On Sat, Jun 28, 2014, Jeremy Farrell wrote:

> > From: Hanno Böck [mailto:ha...@hboeck.de]
> > Sent: Saturday, June 28, 2014 10:36 PM
> > 
> > On Sat, 28 Jun 2014 20:05:21 +0200
> > Kurt Roeckx <k...@roeckx.be> wrote:
> > 
> > > If you make such a patch, I might disable SSLv3 support in Debian,
> > > but that's unlikely to make it in jessie.
> > 
> > The openssl configure script already has a disable-ssl3 option.
> > 
> > I experimented with it a while back and it didn't have any impact.

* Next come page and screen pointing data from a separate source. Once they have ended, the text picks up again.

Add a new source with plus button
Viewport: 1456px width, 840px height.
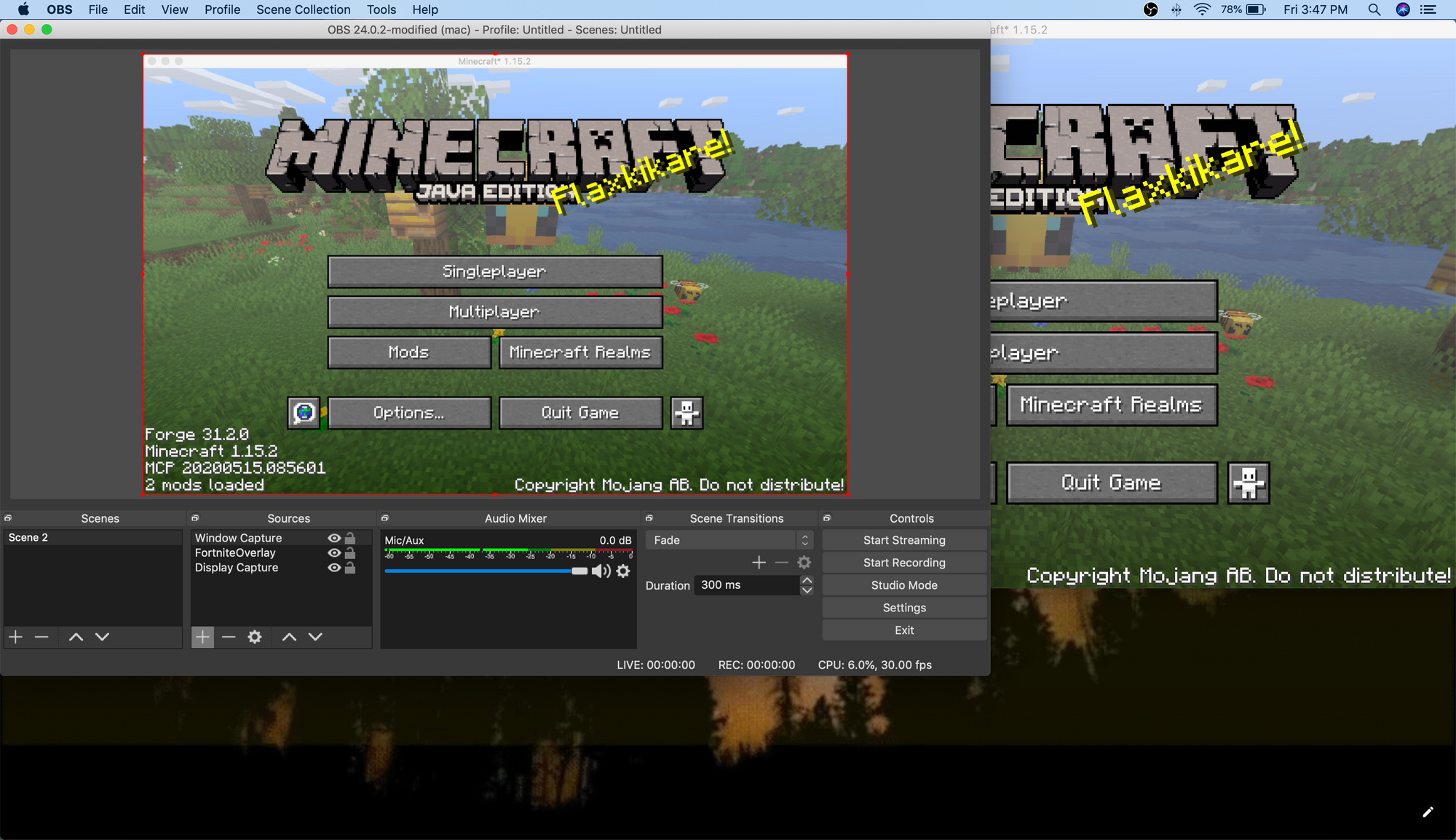coord(202,637)
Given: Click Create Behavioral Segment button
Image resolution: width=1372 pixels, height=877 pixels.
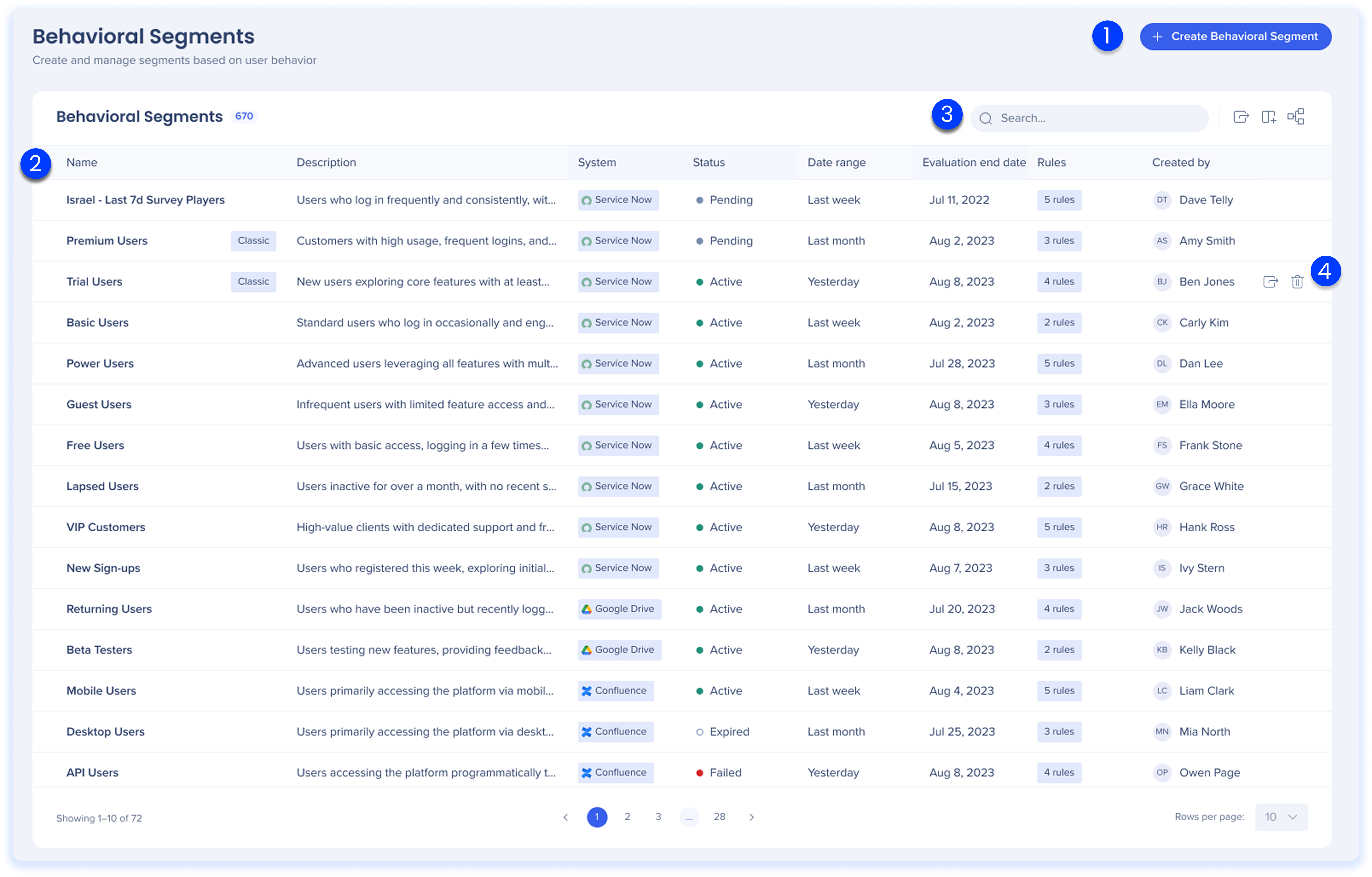Looking at the screenshot, I should (1235, 36).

I'm
> > also running my servers without sslv3 (although the openssl there still
> > supports it, I just disable it in the software configurations).
> 
> I had a quick play with building 1.0.1g with both SSLv2 and SSLv3 disabled a 
> couple of weeks ago. There are unfortunate effects in the openssl application 
> at least, where some logic appears not to have been updated for TLS. If both 
> SSLv2 and SSLv3 are disabled, some commands are removed. For example the 
> 'ciphers' command is removed, presumably on the basis that if you don't have 
> SSLv2 or SSLv3 then you can't have any interest in cipher suites. Didn't have 
> time to pursue it further at the time, but was concerned there might be other 
> less obvious problems.
> 
> It looks like there is some work to do to make this clean across the full 
> project.

Looks like the logic in ciphers and progs.pl is rather ancient. I've just
updated it so ciphers, s_client and s_server now work with no-ssl2 no-ssl3 I'd
be interested to know if anyone sees any other side effects.

Steve.
--
Dr Stephen N. Henson. OpenSSL project core developer.